The previous night of the world revolution

アシスファルト帝国の屈強そうなお兄さんが護衛としてついてきてくれると言うので、街を案内してもらうことにした。

主にはお土産を買う為である。

自分用と、あと姉さんと、ウィルヘルミナさんにも。

一応隊長連の皆様にも買っておこうか。物で懐柔出来る人間達ではないが、ないよりはあった方が良い。

ということで、砂糖菓子を中心にあれこれお土産を買って、更に甘い匂いに惹かれるままにスイーツを食べ歩き。

サーティツーで三段重ねのアイスクリームを心行くまで堪能してから。

その帰りに、俺は宝石店に立ち寄った。

姉さんへのお土産の為である。

だってほら、姉さん、スイーツ要らないとか言うし。

アシスファルト帝国は宝石も名産なので、お土産にはうってつけである。

生憎お金に困る生活はしていないし、姉さんは近々、誕生日だから。

ちょっと良いものを買おう。

年上の女性にプレゼントするんですが、どんなのが良いですかね~、と店員さんと相談しながら、赤い石の嵌まったネックレスを選んだ。
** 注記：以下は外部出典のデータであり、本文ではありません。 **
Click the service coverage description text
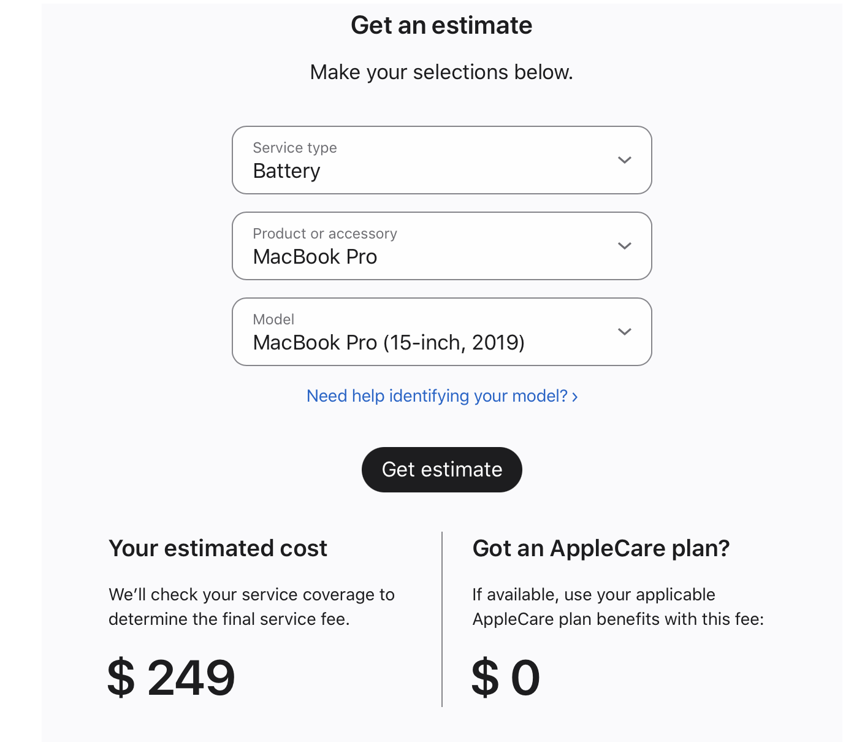862x742 pixels. click(x=251, y=606)
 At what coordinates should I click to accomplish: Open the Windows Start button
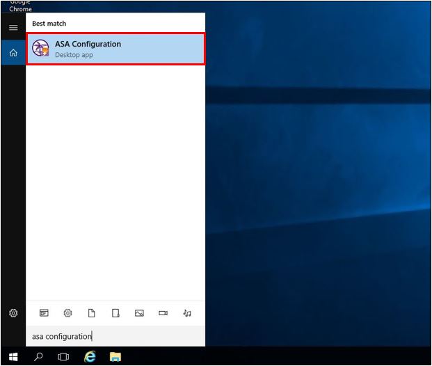click(13, 357)
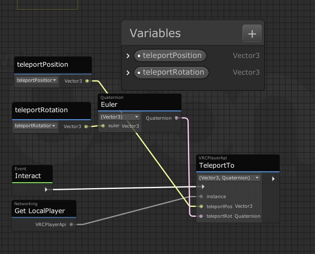Click the euler input port on Euler node
This screenshot has width=315, height=254.
pos(103,126)
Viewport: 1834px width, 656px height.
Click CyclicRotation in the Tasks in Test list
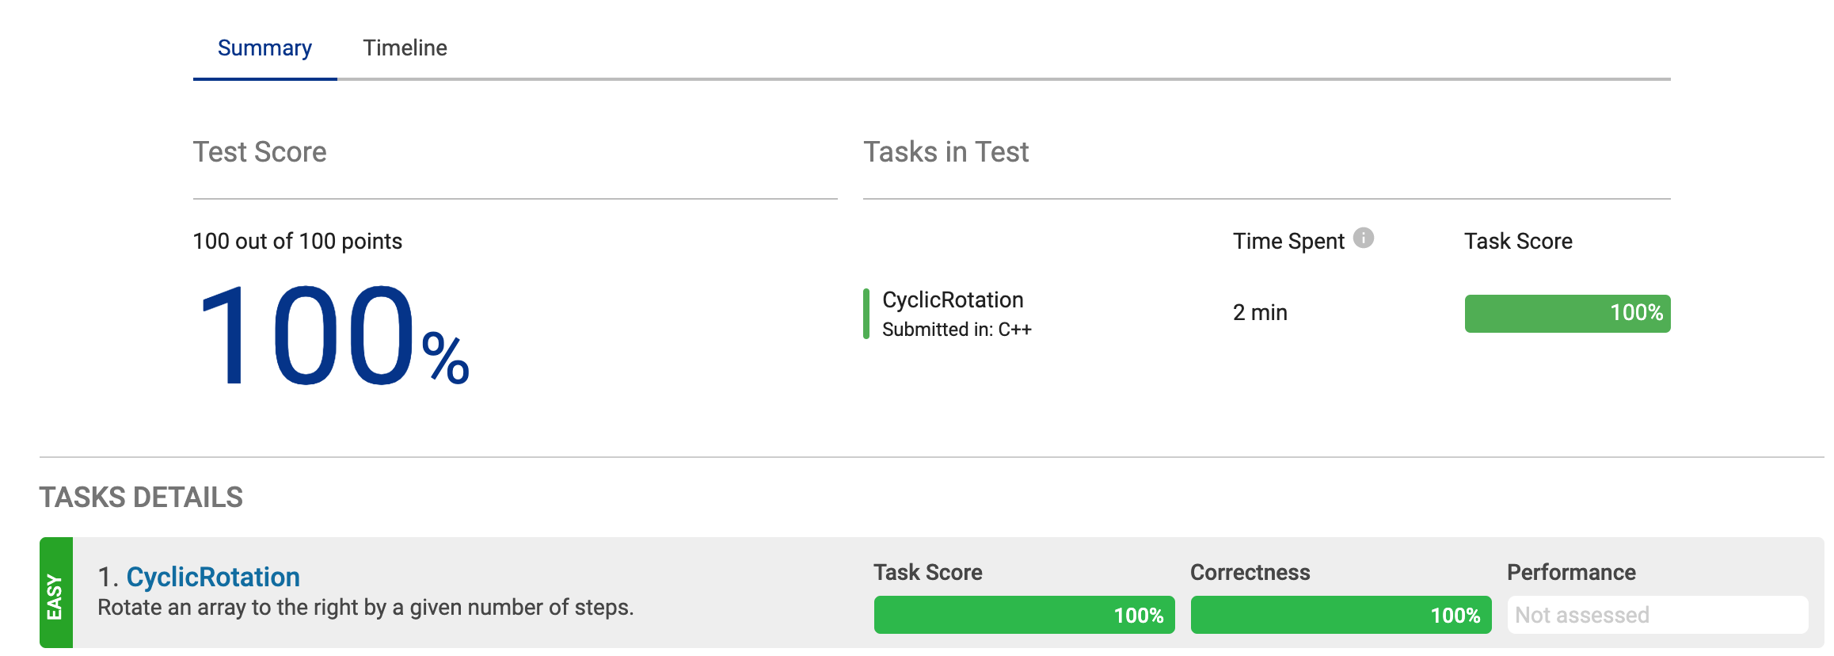point(953,299)
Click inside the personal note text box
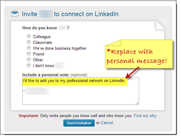181x139 pixels. (x=81, y=91)
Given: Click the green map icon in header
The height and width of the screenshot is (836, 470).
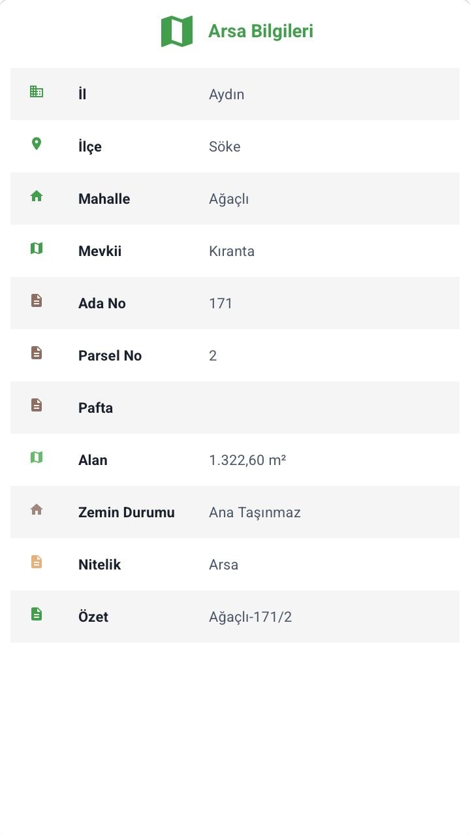Looking at the screenshot, I should (177, 31).
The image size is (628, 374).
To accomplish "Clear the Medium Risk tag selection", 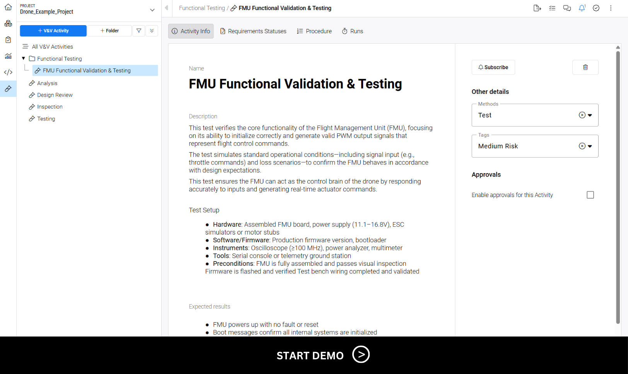I will (582, 146).
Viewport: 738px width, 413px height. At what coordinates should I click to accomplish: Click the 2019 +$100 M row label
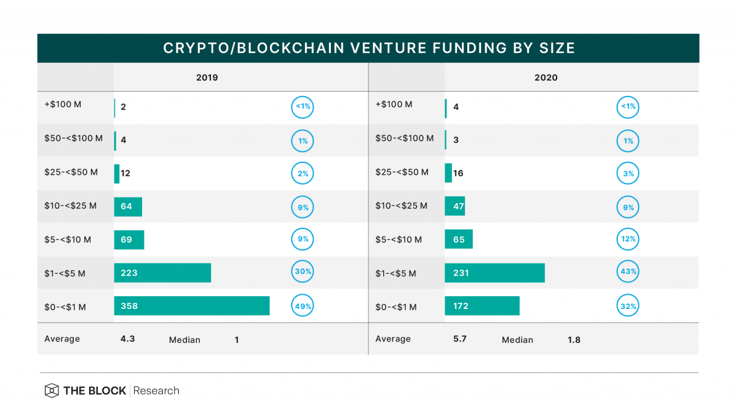pos(63,105)
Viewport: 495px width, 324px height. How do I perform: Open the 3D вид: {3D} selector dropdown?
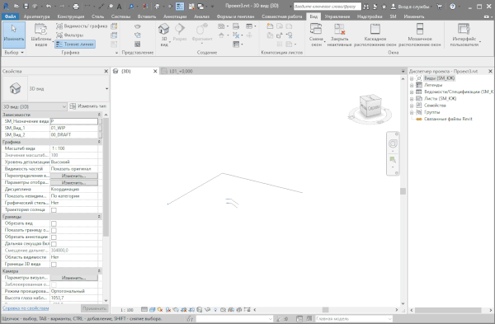(x=35, y=106)
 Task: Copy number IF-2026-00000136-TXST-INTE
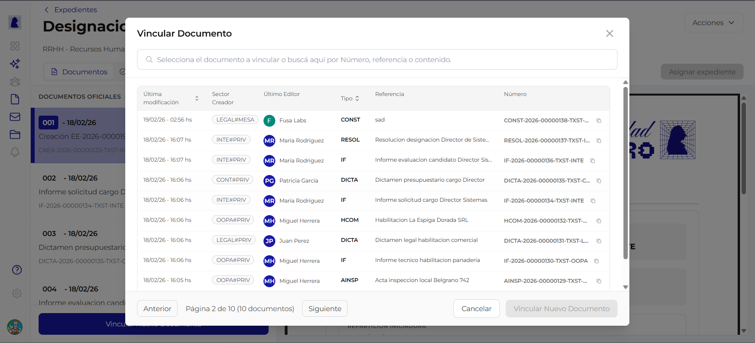[592, 161]
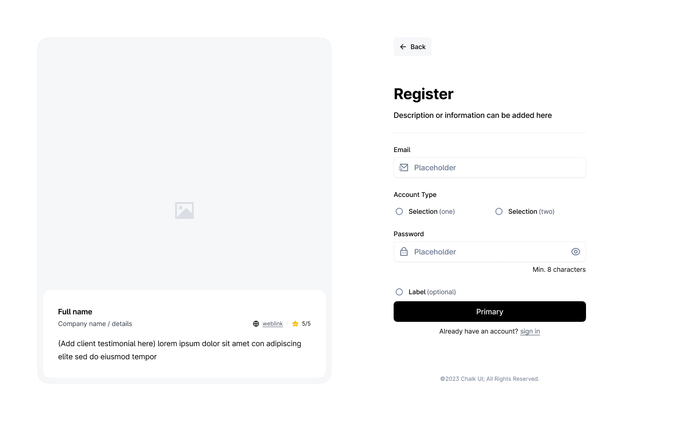
Task: Click the back arrow icon
Action: pos(403,47)
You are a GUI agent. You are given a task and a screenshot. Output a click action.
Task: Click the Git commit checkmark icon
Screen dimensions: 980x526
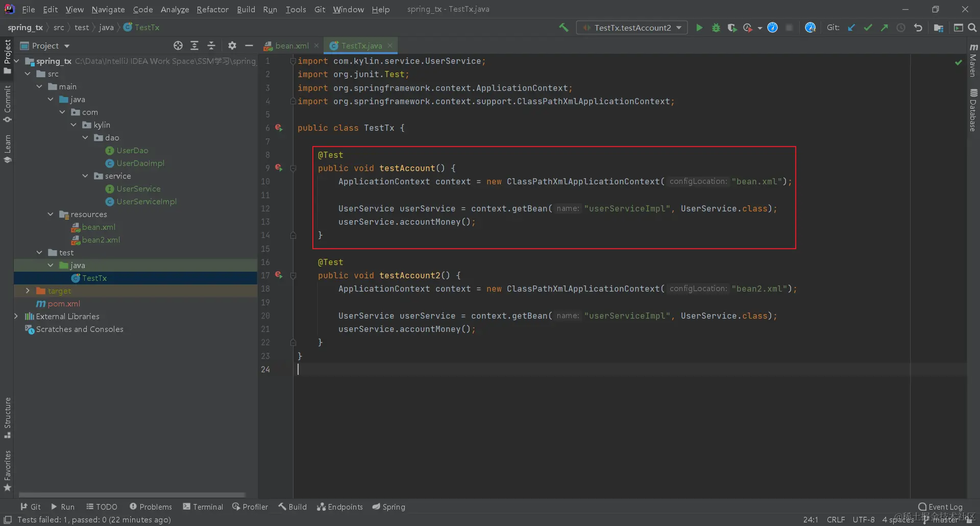pos(868,28)
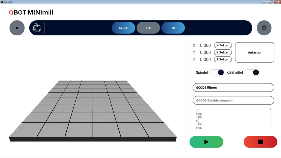Screen dimensions: 281x158
Task: Click the GCODE öffnen button
Action: click(233, 88)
ちなみにアシスファルト帝国の公用語はルティス語ではないのだが、教養として隣国の公用語は生活に困らないくらいには習得しているので、現地の言葉を使われても会話に困ることはない。

英才教育万歳である。

「…あ」

ネックレスをラッピングしてもらっている間、俺はアクセサリーが並んだショーケースを眺めていた。

その中に、一つ…目を惹かれるものがあった。

…お土産、買うくらいは良いよね。